Looking at teams outside the championship contender pile, there’s still a lot to be excited about, starting with the team that traded away maybe the best big man in the NBA. New Orleans may be League Pass juggernauts with Zion Williamson, Lonzo Ball and a host of sneaky-good veterans around them led by the perennially underrated Jrue Holiday.

A fancy new analysis from FiveThirtyEight found that Derrick Favors, the team’s new starting center, was the best defender in the NBA when it came to contesting and altering shots. Then you throw in JJ Redick’s shooting and you have a sleeper out West. Amazingly, after trading Anthony Davis to the Lakers, the Pelicans rank above the Lakers by at least one prominent projection system.

Another surprise team in that early stats-based look? The Chicago Bulls, who are projected to be the No. 8 seed in the Eastern Conference playoff picture. Bolstered by free agency pickups Thaddeus Young and Tomas Satoransky, the Bulls have quietly had a strong offseason. Toss in Coby White’s promise at point guard, and this team’s core with Lauri Markkanen, Zach LaVine, Otto Porter and Wendell Carter Jr. could be playoff-bound.

And then there’s Dallas, which flaunts the two best young stars in the league in Luka Doncic and Kristaps Porzingis. If Rick Carlisle can fast-track their development into MVP candidates like many have projected at one time or another, Dallas could crash the West’s loaded playoff party.

Hope at the bottom

Even for teams pegged to be cellar dwellers, there is light at the end of the tunnel. Memphis has Ja Morant, Jaren Jackson Jr. and Brandon Clarke to keep fans hopeful along with whatever they net for Andre Iguodala in trade talks. With Tyus Jones, Grayson Allen and Jae Crowder joining the team, I think they’ll surprise folks next season with both their watchability and performance.

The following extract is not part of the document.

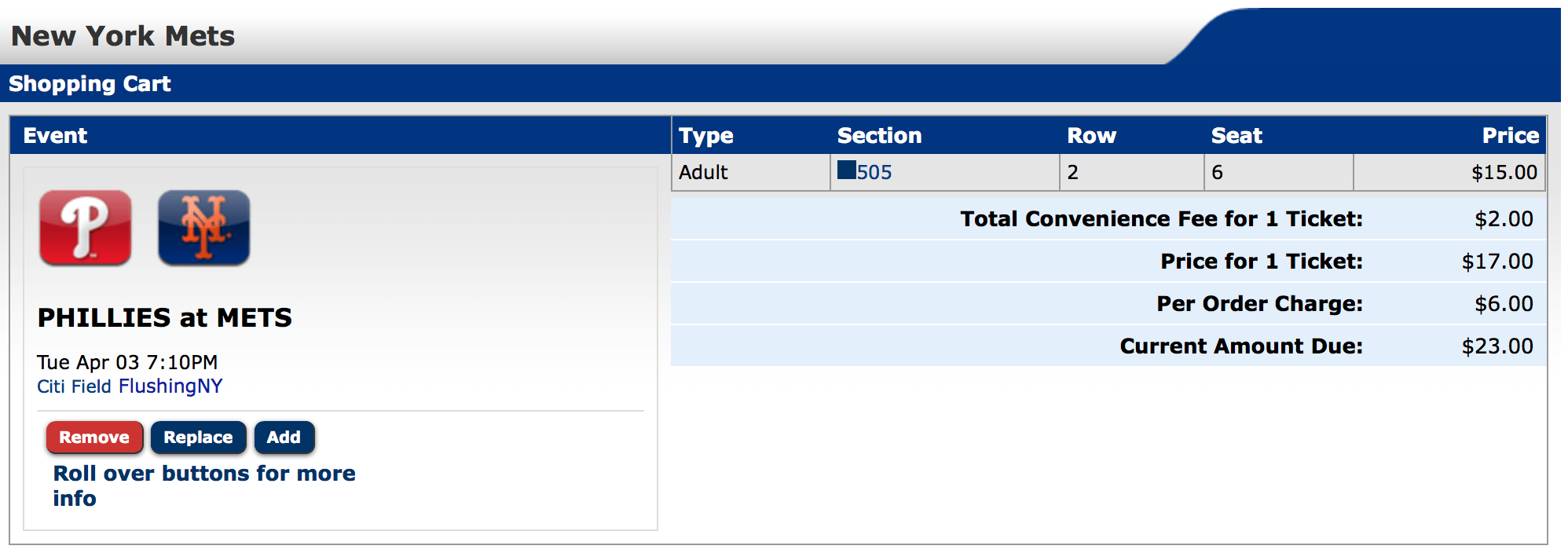
Task: Click the blue section color swatch
Action: pyautogui.click(x=846, y=170)
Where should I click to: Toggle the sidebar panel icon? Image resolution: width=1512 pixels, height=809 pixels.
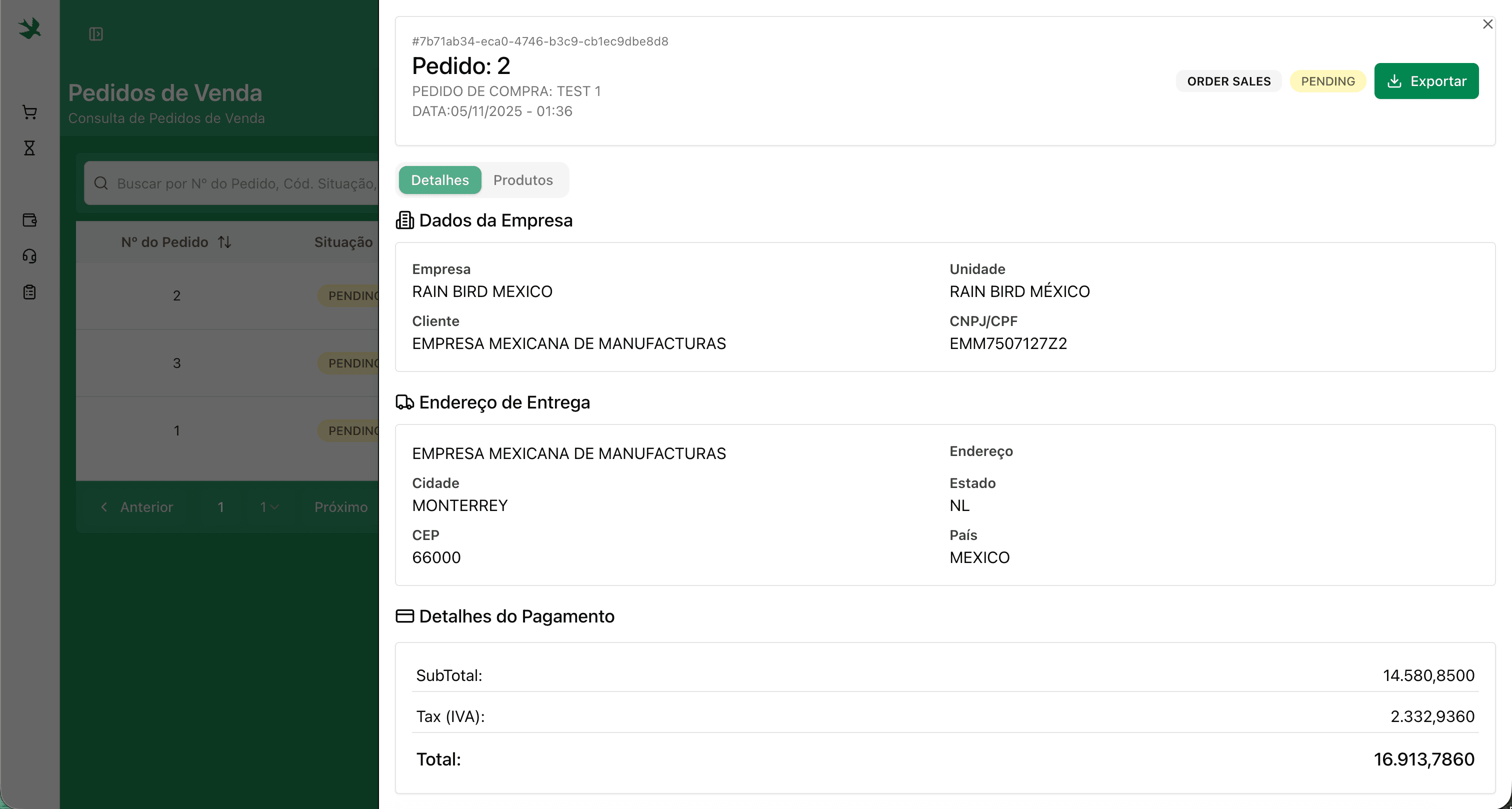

Hey, even the Wizards should be interesting beyond Bradley Beal. They quietly added one of the league’s best snipers in stretch-four Davis Bertans, who made a blistering 58 percent of his corner 3-pointers last season. He’ll share minutes with rookie Rui Hachimuira and 19-year-old sophomore Troy Brown Jr., who had 18 points and 15 rebounds on Saturday in Vegas. Twenty-one-year-old Thomas Bryant is good and should only get better. Notably, without John Wall, the Wizards posted a positive net rating last season with Beal, Brown and Bryant on the floor, per PBP Stats. Getting Bryant on a three-year, $17 million deal was a shrewd move by Tommy Sheppard.

I love what Atlanta’s doing with their youngsters. Trae Young, Kevin Huerter, De’Andre Hunter, Cam Reddish and John Collins (still 21!) make up one of the strongest young fives in the league, if not the best. Like, they might actually take the floor together. I don’t know if they can win games, but that’s a brilliant rebuild in the post-Mike Budenholzer era by Atlanta GM Travis Schlenk. 

Look, this offseason wasn’t ideal for the Knickerbockers. Far from it. But New York can grieve the L’s in free agency by watching Elfrid Payton and R.J. Barrett toss lobs to Julius Randle and Mitchell Robinson. (Is it possible for the league’s best-kept secret to play in Madison Square Garden? That’s Robinson). Free agency was a big swing and miss, but hey, there’s always next summer. Hope springs eternal, even in the Mecca of basketball.